On 9/16/11 12:58 PM, Manik Surtani wrote:
On 15 Sep 2011, at 15:41, Paolo Romano wrote:
> Do you want to increase the value stored in the i-th entry of each
> data item updated by a committing transaction independently (i.e.
> data_item.VC[i]=data_item.VC[i]+1 instead of
> data_item.VC[i]=++Node_clock_at_i)?
I think the latter should be sufficient. As you say it means less
data on the wire, but also it scales better as you don't need to
maintain one counter per node per data item. Can you think of why
this approach may fall short?
- with the latter approach, the ids of two subsequent
versions of the
same data item created by the same node can have "gaps" (non-consecutive
version ids). Thus a node that had to reconcile two versions v', v'' of
a data item created by node i, where v'[i]>v''[i]+1, would not be able
to figure out if it missed just a single update of i, or more than one
(although it could determine that v' is more recent than v'').

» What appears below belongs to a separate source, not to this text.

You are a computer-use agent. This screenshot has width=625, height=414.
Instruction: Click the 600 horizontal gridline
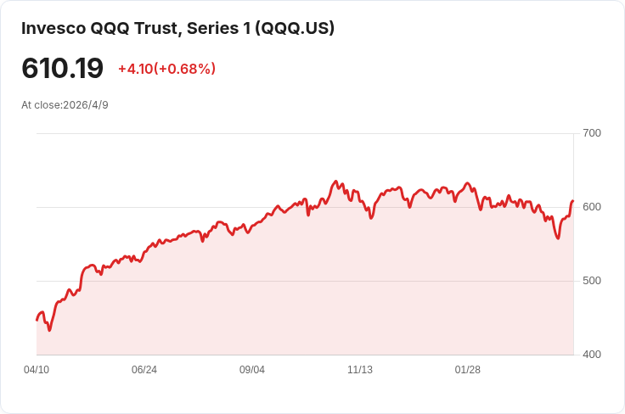305,207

I imagine
this would not normally be an issue for reconciliation, but the
reconciliation logic is ultimately highly application dependent, so it's
hard to tell...
- version identifiers may run out more rapidly, so wrap-arounds could
become more frequent. But the wrap-around issue should be addressed
anyway... and even at high throughput, using longs to store version
identifiers, this should still be a rare event (though I didn't do the
math).
+ an other advantage of the latter solution is that it allows for
temporally (total) ordering the versions of two *different* data items
created/updated by the same node (by comparing the ids stored in the
entry of the updating node). I guess that this information might be
exploited in some reconciliation scenarios.